Dies war doch die Frage, oder ??



levtolstoi hat gesagt.:


> Ich möchte die F-Tasten (F1 bis F9) überschreiben, d.h. wenn z.B. F1-Taste gedrückt wird, dann soll Internet Explorer geschlossen werden und ein Fenster in meinem Desktop Programm geöffnet werden.


das soll doch heißen, dass Du in Deinem Java-Programm die entsprechende F-Taste drückst und damit bspw. das Schließen des IE anstößt, oder ??

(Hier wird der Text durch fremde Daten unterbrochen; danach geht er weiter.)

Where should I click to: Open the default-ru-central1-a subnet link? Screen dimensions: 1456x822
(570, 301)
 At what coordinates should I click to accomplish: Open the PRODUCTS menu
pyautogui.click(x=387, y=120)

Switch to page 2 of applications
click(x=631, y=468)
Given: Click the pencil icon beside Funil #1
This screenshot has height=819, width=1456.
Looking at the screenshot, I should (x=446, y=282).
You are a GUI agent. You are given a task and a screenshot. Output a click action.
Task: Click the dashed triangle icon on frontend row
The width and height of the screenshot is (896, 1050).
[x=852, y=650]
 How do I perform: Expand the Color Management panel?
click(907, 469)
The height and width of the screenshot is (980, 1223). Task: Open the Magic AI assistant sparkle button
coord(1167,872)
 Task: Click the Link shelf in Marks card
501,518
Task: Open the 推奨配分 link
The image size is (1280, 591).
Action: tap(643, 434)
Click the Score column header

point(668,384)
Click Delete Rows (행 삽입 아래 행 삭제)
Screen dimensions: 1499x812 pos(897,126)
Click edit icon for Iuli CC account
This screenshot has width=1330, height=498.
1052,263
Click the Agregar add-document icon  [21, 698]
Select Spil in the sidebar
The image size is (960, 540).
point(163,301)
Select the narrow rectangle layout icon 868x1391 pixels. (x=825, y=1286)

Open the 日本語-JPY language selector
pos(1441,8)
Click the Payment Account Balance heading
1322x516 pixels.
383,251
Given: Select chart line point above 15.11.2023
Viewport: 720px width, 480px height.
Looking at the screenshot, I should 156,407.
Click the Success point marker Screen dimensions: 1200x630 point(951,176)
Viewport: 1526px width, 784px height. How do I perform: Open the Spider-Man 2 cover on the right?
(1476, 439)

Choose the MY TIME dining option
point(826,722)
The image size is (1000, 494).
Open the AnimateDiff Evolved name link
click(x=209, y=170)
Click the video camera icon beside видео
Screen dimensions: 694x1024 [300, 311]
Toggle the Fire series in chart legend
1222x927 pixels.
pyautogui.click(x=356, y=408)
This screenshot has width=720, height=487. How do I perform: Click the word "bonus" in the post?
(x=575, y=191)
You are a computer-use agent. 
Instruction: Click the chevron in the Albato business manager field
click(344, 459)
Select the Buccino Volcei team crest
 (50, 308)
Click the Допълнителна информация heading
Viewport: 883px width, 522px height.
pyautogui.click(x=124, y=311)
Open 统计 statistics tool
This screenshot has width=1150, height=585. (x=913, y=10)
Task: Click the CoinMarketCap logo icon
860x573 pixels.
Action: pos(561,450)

Dafür muss doch dann der Focus auf der Java-Anwendung liegen, wie soll es sonst gehen?

Gruß Klaus


----------



## levtolstoi (7. Okt 2016)

Hallo,
der Focus kann (muß aber nicht) auf Internet Explorer sein, weil wie gesagt, ich steuere ihn von meinem Programm fern. D.h. es sollen alle Möglichkeiten klappen, ob der Focus auf Internet Explorer liegt (er ist ja ein Objekt im meinem Programm) oder auf meiner Anwendung. D.h. es soll ein KeyListener vom Internet Explorer sein, den ich im meinem Programm auffange.
Gruß


----------



## sascha-sphw (23. Okt 2016)

Ich denke die Rede ist von Global Hotkeys. Das geht, so weit ich weiß, mit reinem Java nicht, hier brauchst Du die Unterstützung von nativem Code.
Hab das hier gefunden. https://github.com/tulskiy/jkeymaster


----------